(Data to use Opens)

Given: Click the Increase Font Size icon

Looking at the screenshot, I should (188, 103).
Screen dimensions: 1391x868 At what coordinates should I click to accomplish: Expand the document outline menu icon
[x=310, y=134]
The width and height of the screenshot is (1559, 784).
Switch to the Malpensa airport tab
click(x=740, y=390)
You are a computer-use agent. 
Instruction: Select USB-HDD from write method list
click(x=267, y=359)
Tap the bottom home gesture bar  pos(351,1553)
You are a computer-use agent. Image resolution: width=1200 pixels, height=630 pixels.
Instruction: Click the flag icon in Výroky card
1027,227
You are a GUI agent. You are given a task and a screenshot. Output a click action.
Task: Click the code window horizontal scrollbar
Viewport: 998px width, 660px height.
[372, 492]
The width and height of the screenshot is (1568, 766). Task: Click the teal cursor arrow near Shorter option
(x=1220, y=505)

(Data to use Closes)

[Work required] Please print the data above exactly as it appears.

[Task answer]
Given: Click the Increase Font Size icon

Looking at the screenshot, I should (188, 103).
Screen dimensions: 1391x868 At what coordinates should I click to accomplish: Expand the document outline menu icon
[x=310, y=134]
The width and height of the screenshot is (1559, 784).
Switch to the Malpensa airport tab
click(x=740, y=390)
You are a computer-use agent. 
Instruction: Select USB-HDD from write method list
click(x=267, y=359)
Tap the bottom home gesture bar  pos(351,1553)
You are a computer-use agent. Image resolution: width=1200 pixels, height=630 pixels.
Instruction: Click the flag icon in Výroky card
1027,227
You are a GUI agent. You are given a task and a screenshot. Output a click action.
Task: Click the code window horizontal scrollbar
Viewport: 998px width, 660px height.
[372, 492]
The width and height of the screenshot is (1568, 766). Task: Click the teal cursor arrow near Shorter option
(x=1220, y=505)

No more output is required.